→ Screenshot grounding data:
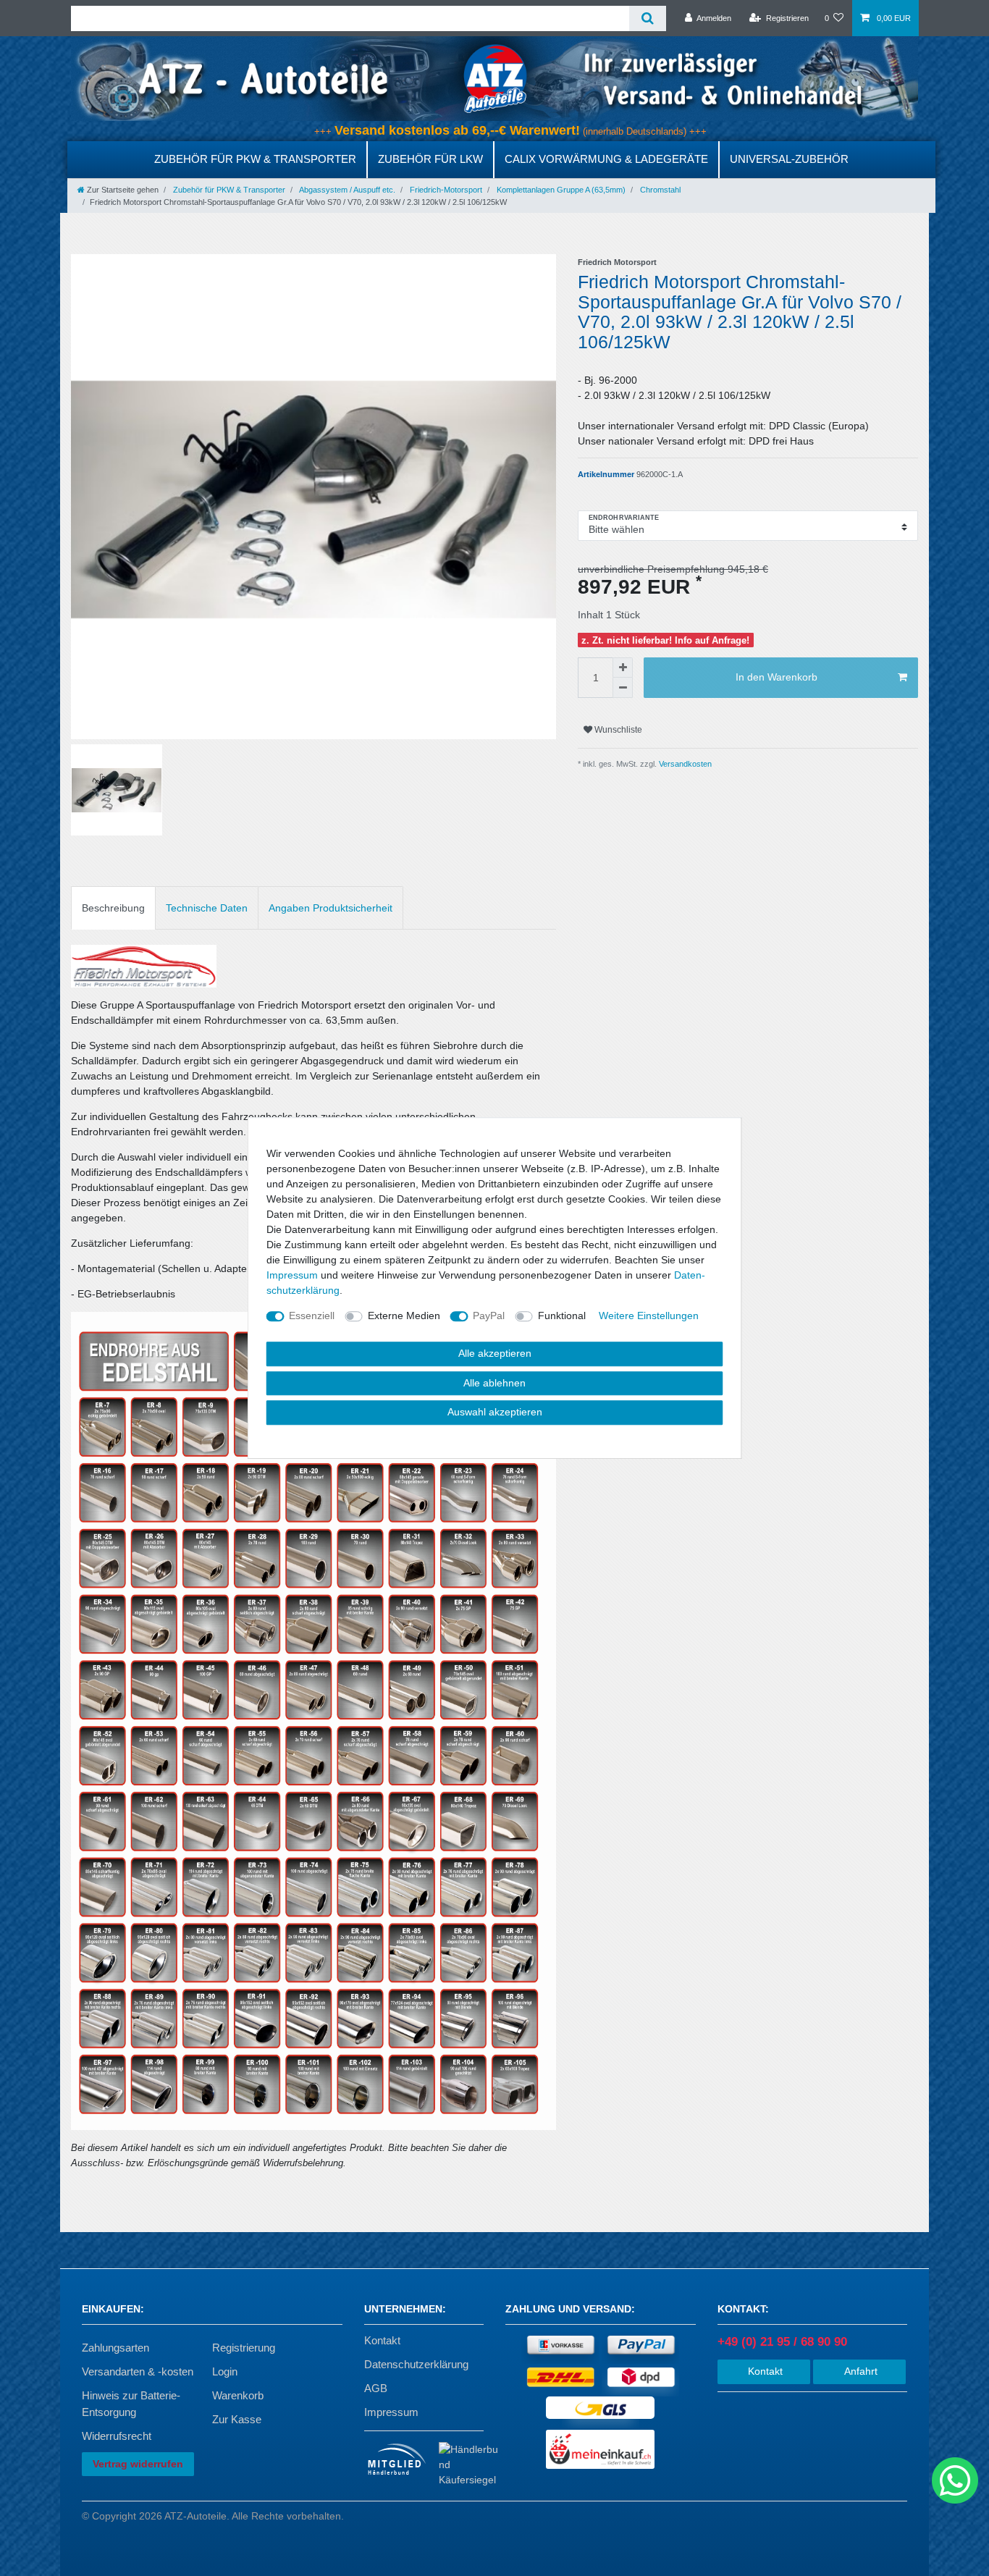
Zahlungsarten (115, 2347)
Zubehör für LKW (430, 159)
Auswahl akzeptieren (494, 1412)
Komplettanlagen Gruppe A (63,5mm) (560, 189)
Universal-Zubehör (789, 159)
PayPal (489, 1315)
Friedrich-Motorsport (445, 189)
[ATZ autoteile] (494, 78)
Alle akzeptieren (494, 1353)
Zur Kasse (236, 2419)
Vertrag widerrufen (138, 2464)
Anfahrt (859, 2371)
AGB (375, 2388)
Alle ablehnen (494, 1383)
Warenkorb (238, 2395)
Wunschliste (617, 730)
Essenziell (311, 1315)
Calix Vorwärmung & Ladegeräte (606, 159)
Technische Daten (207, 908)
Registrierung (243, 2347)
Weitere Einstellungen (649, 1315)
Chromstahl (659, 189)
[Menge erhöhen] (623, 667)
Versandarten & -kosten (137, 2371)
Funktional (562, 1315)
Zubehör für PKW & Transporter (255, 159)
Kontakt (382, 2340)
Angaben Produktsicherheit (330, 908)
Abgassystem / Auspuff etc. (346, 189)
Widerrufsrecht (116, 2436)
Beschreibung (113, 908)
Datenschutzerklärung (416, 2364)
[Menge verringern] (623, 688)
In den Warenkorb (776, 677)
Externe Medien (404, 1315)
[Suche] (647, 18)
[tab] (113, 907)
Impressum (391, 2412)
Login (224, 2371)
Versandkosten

→ TASK GOAL: Check each line of the entries above for the word "Zubehör". List the ones that have it.

→ RESPONSE BOX:
Zubehör für LKW (430, 159)
Universal-Zubehör (789, 159)
Zubehör für PKW & Transporter (255, 159)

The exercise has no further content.